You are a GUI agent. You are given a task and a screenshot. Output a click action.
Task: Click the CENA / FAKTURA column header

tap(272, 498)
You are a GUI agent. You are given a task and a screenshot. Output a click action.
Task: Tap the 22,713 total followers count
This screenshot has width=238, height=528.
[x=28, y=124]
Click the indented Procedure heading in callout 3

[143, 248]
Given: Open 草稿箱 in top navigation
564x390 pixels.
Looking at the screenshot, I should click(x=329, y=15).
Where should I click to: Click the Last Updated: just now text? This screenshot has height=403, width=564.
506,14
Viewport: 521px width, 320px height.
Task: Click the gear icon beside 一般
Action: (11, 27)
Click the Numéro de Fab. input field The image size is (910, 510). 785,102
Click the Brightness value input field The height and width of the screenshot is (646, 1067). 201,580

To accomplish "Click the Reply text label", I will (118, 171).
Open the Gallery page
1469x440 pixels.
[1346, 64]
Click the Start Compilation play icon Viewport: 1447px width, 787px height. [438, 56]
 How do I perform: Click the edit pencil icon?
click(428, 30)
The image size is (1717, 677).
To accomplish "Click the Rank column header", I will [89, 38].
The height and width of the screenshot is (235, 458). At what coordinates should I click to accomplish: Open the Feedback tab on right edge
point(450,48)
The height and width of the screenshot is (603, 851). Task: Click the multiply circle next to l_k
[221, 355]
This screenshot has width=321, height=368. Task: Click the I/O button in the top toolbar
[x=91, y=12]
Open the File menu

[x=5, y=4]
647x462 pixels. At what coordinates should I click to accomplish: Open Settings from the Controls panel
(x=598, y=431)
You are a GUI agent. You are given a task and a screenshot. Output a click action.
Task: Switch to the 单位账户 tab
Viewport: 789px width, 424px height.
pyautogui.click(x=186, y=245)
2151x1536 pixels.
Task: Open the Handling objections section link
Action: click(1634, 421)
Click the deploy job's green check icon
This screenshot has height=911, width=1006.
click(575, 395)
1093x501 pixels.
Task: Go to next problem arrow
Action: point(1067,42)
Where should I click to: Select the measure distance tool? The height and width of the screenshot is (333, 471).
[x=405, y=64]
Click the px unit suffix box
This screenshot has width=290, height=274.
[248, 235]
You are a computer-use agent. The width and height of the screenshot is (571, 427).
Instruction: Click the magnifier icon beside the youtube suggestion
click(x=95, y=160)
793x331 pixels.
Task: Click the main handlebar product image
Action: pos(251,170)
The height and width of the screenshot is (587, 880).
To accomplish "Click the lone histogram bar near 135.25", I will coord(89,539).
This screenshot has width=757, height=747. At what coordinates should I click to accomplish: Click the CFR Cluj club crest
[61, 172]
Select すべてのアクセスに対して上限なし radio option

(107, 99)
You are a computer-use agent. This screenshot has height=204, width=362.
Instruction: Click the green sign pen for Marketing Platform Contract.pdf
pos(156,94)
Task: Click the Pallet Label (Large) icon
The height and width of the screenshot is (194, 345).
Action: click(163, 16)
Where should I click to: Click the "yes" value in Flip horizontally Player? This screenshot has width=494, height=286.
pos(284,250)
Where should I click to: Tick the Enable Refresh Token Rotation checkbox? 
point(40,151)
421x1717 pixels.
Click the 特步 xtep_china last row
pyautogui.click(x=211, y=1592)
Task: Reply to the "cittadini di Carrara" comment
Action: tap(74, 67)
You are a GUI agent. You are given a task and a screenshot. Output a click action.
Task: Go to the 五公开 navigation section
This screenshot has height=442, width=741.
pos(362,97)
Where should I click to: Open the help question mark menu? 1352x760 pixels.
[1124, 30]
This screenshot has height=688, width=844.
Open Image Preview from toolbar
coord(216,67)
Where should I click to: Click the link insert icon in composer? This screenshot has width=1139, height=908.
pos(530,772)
- - - - - - -
- [Task]
Reproduce the data above, switching every "GUI agent" to "interface agent" and leaving everything else unchanged.

- [Full response]
You are a interface agent. You are given a task and a screenshot. Output a click action.
Task: Click the CENA / FAKTURA column header

tap(272, 498)
You are a interface agent. You are given a task and a screenshot. Output a click action.
Task: Tap the 22,713 total followers count
This screenshot has width=238, height=528.
[x=28, y=124]
Click the indented Procedure heading in callout 3

[143, 248]
Given: Open 草稿箱 in top navigation
564x390 pixels.
Looking at the screenshot, I should click(x=329, y=15).
Where should I click to: Click the Last Updated: just now text? This screenshot has height=403, width=564.
506,14
Viewport: 521px width, 320px height.
Task: Click the gear icon beside 一般
Action: (11, 27)
Click the Numéro de Fab. input field The image size is (910, 510). 785,102
Click the Brightness value input field The height and width of the screenshot is (646, 1067). 201,580

To accomplish "Click the Reply text label", I will (118, 171).
Open the Gallery page
1469x440 pixels.
[1346, 64]
Click the Start Compilation play icon Viewport: 1447px width, 787px height. [438, 56]
 How do I perform: Click the edit pencil icon?
click(428, 30)
The image size is (1717, 677).
To accomplish "Click the Rank column header", I will [89, 38].
The height and width of the screenshot is (235, 458). At what coordinates should I click to accomplish: Open the Feedback tab on right edge
point(450,48)
The height and width of the screenshot is (603, 851). Task: Click the multiply circle next to l_k
[221, 355]
This screenshot has width=321, height=368. Task: Click the I/O button in the top toolbar
[x=91, y=12]
Open the File menu

[x=5, y=4]
647x462 pixels. At what coordinates should I click to accomplish: Open Settings from the Controls panel
(x=598, y=431)
You are a interface agent. You are given a task and a screenshot. Output a click action.
Task: Switch to the 单位账户 tab
Viewport: 789px width, 424px height.
pyautogui.click(x=186, y=245)
2151x1536 pixels.
Task: Open the Handling objections section link
Action: click(1634, 421)
Click the deploy job's green check icon
This screenshot has height=911, width=1006.
click(575, 395)
1093x501 pixels.
Task: Go to next problem arrow
Action: point(1067,42)
Where should I click to: Select the measure distance tool? The height and width of the screenshot is (333, 471).
[x=405, y=64]
Click the px unit suffix box
This screenshot has width=290, height=274.
[248, 235]
You are a computer-use agent. The width and height of the screenshot is (571, 427).
Instruction: Click the magnifier icon beside the youtube suggestion
click(x=95, y=160)
793x331 pixels.
Task: Click the main handlebar product image
Action: pos(251,170)
The height and width of the screenshot is (587, 880).
To accomplish "Click the lone histogram bar near 135.25", I will coord(89,539).
This screenshot has width=757, height=747. At what coordinates should I click to accomplish: Click the CFR Cluj club crest
[61, 172]
Select すべてのアクセスに対して上限なし radio option

(107, 99)
You are a computer-use agent. This screenshot has height=204, width=362.
Instruction: Click the green sign pen for Marketing Platform Contract.pdf
pos(156,94)
Task: Click the Pallet Label (Large) icon
The height and width of the screenshot is (194, 345).
Action: click(163, 16)
Where should I click to: Click the "yes" value in Flip horizontally Player? This screenshot has width=494, height=286.
pos(284,250)
Where should I click to: Tick the Enable Refresh Token Rotation checkbox? 
point(40,151)
421x1717 pixels.
Click the 特步 xtep_china last row
pyautogui.click(x=211, y=1592)
Task: Reply to the "cittadini di Carrara" comment
Action: tap(74, 67)
You are a interface agent. You are given a task and a screenshot. Output a click action.
Task: Go to the 五公开 navigation section
This screenshot has height=442, width=741.
pos(362,97)
Where should I click to: Open the help question mark menu? 1352x760 pixels.
[1124, 30]
This screenshot has height=688, width=844.
Open Image Preview from toolbar
coord(216,67)
Where should I click to: Click the link insert icon in composer? This screenshot has width=1139, height=908.
pos(530,772)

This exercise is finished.